According to an oral source, before the beginning of the Mani Dungdup, local people of the village would lead a procession from the temple towards the top of the hill. This procession is led by the Lam of the monastery and is done for Shangna (Making offerings) in prayers for the successful conduct of the Mani Dungdup. The procession starts from the monastery towards the top of a hill called Shingkha Lungpa. Once the procession reaches the spot, a cleansing ceremony is performed and a red scarf is tied on top of a tree there.

In the past, the temple belonged to the Yangthang community. People of the community would make monetary contributions for the upkeep of the temple. Later the temple was handed over to the Haa Dratshang.

Significance of Zhenchey Om to the community

According to Lam Dorji (Current head of the monastery), Tseringma and Zhenchey Om are the protectors of the Drukpa Kagyu. The first person to establish the temple (Baba Thinley Jamtsho) prayed to these goddesses. Local people believe that the residence (Nyeka[7]) of Zhenchey Om is located about 30 minutes’ walk away from the temple towards the top of the mountain on whose slope the temple now sits on. The residence of Zhenchey Om is locally called Ana Dra. In the past people used to visit these spiritual places to worship these goddesses.
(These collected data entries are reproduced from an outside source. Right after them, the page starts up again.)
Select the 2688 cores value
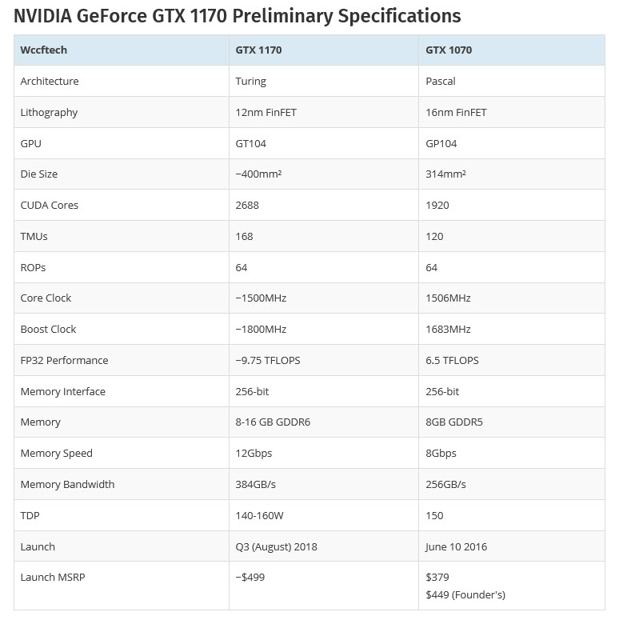Viewport: 619px width, 624px height. point(247,205)
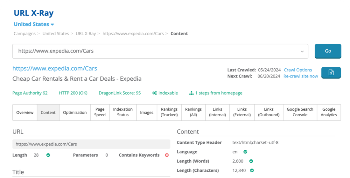Click the Excel export icon button
350x178 pixels.
[331, 72]

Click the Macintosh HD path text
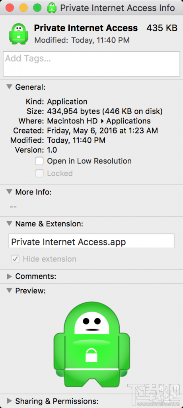click(x=72, y=121)
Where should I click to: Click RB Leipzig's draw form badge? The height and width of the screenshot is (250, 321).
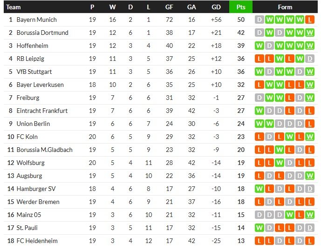tap(310, 59)
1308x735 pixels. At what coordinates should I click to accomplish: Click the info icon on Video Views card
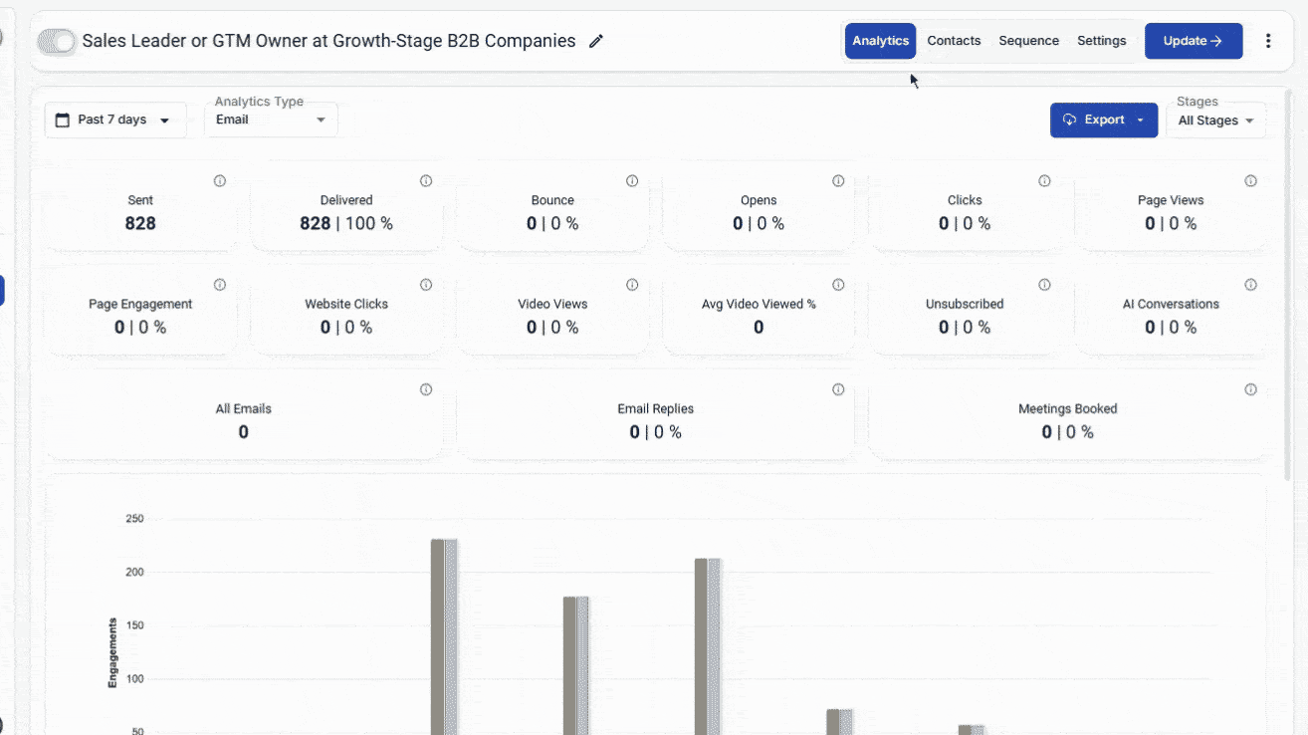632,285
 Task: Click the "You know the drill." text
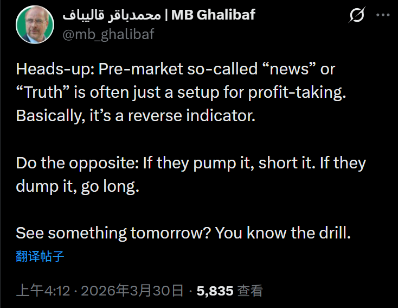pyautogui.click(x=284, y=233)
In a popular story, once when the people of the village were performing a ritual at the Ana Dra, a snake curled inside the ritual Rim (Cymbals) that the people had carried with them. Once this cymbal along with other ritual instruments were brought back to the temple, the snake went into the temple. The people then took it as an omen that Zhenchey Om had come into the temple, and since then all rituals for the goddess are done in the temple.

Another sacred place is the Chorten Rangjung, believed to be the place from where Zhenchey Om came from. Locals believe that this sacred site is in a form a chorten[8] naturally formed out of rocks, wedged in the face of a cliff below Ana Dra. Currently, only three to four households from Yangthang village offer prayers to this sacred site and Zhenchey Om, but majority of people from Talung village pray to Zhenchey Om. Every year on the 8th day of the 1st month of Bhutanese calendar, people go and maintain this spiritual place and they have built a small altar there.
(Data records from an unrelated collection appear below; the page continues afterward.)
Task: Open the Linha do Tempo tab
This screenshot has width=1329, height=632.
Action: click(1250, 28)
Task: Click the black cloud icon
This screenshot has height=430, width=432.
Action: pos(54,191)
Bhutan has diverse cultural and traditional knowledge despite the relatively small population and space. The regional divide created due to the geographical location and isolation has presented the smaller communities of the country an opportunity to carve out their own unique identities. The Bhutanese identity has been traditionally grounded in the Buddhist religion and traditions, but the local diversities have added their own influences to these beliefs.

A study of Yangthang Goenpa is a testament of different cultures and traditions that have evolved in a place over time. Influences of local cultures, folklores, religion, and people have given the impetus for a unique story to evolve out of a small community such as Yangthang. Study of such places of religion in the country can provide a window in evolution of communities, religions, cultures, and people. These understandings of the diversity, no matter how small it is, can contribute to the knowledge of our country and people.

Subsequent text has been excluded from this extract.